Monthly Archives: July 2019

Newton Stewart Fountain

Location: Newton Stewart, Dumfries & Galloway, Wigtownshire, Scotland

This ‘lost’ fountain once stood at Dashwood Square in front of McMillan Hall which housed the municipal offices, old Town Hall. It was featured in the town seal used in the 1980s.

The combination cast iron lamppost and fountain remained in situ until the advent of the motor vehicle rendered it obsolete. It was removed to improve the flow of traffic in the late 1940s.

The fountain seated on a circular plinth was a design by George Smith manufactured at the Sun Foundry in Glasgow. The round base supported a large drinking basin for horses and offered a trough for small animals at ground level. A multi-tiered central column which extended into a lamp pillar was flanked by two putti holding upturned urns from which water poured. The figurines advertised as Boy with Paddle and Urn stood on a short pedestal that contained a button to release a flow of water from the urns.
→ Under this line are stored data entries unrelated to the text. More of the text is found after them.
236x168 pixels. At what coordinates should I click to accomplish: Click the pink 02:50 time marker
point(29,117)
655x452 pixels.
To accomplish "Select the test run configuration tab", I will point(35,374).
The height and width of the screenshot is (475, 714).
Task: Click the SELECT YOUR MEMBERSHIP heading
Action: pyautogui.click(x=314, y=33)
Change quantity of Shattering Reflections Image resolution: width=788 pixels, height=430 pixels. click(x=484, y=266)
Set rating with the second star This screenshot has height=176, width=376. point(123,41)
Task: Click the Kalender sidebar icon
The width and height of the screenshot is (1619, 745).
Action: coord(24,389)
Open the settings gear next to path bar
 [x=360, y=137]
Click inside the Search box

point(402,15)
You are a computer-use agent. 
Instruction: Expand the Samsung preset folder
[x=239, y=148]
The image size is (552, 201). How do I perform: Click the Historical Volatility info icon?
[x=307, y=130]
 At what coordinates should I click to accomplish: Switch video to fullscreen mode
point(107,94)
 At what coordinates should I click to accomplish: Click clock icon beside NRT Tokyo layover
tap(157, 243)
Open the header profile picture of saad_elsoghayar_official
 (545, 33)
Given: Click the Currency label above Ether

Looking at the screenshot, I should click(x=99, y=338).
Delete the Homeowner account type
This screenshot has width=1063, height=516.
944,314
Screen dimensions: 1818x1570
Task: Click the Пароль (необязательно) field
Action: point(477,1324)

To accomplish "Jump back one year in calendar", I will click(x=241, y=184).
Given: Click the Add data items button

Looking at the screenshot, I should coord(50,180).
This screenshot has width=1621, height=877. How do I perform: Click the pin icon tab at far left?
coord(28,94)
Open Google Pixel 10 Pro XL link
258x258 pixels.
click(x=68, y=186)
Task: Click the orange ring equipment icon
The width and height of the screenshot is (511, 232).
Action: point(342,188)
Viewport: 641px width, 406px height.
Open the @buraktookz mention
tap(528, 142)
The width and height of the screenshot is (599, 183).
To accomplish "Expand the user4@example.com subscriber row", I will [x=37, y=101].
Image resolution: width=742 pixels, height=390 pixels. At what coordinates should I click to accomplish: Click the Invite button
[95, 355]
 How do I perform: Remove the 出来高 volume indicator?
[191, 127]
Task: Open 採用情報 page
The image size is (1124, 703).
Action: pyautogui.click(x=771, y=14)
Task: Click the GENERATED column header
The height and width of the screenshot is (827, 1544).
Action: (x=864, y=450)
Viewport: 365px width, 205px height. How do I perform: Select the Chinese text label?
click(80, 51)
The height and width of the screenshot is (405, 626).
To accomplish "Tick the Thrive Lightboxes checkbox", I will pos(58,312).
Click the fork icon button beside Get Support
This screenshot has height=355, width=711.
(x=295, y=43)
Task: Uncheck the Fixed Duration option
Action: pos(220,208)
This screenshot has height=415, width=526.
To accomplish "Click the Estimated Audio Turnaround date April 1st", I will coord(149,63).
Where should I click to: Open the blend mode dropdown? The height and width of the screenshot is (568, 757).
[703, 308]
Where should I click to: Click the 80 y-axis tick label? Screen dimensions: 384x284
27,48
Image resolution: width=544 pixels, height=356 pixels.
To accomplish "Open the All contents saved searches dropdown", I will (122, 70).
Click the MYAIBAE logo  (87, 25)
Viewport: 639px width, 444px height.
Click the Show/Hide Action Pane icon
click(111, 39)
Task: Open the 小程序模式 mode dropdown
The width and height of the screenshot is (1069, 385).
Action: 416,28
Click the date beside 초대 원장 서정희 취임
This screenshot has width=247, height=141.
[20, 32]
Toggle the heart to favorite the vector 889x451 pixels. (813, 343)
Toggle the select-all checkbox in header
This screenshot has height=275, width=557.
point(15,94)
When it was scrapped post-war, the two ‘boys with paddles’ were rescued by the mother of the curator of the local museum and found a home in the Public Gardens.

Sun #8_Putto paddle

Images below kindly submitted by John P. Bolton, The Scottish Ironwork Foundation.

newton-stewart-2008-05-df

Glossary:

  • Pedestal, an architectural support for a column or statue
  • Plinth, flat base usually projecting, upon which a pedestal, wall or column rests.
  • Putto (plural Putti), a figure in a work of art depicted as a chubby male child, usually nude.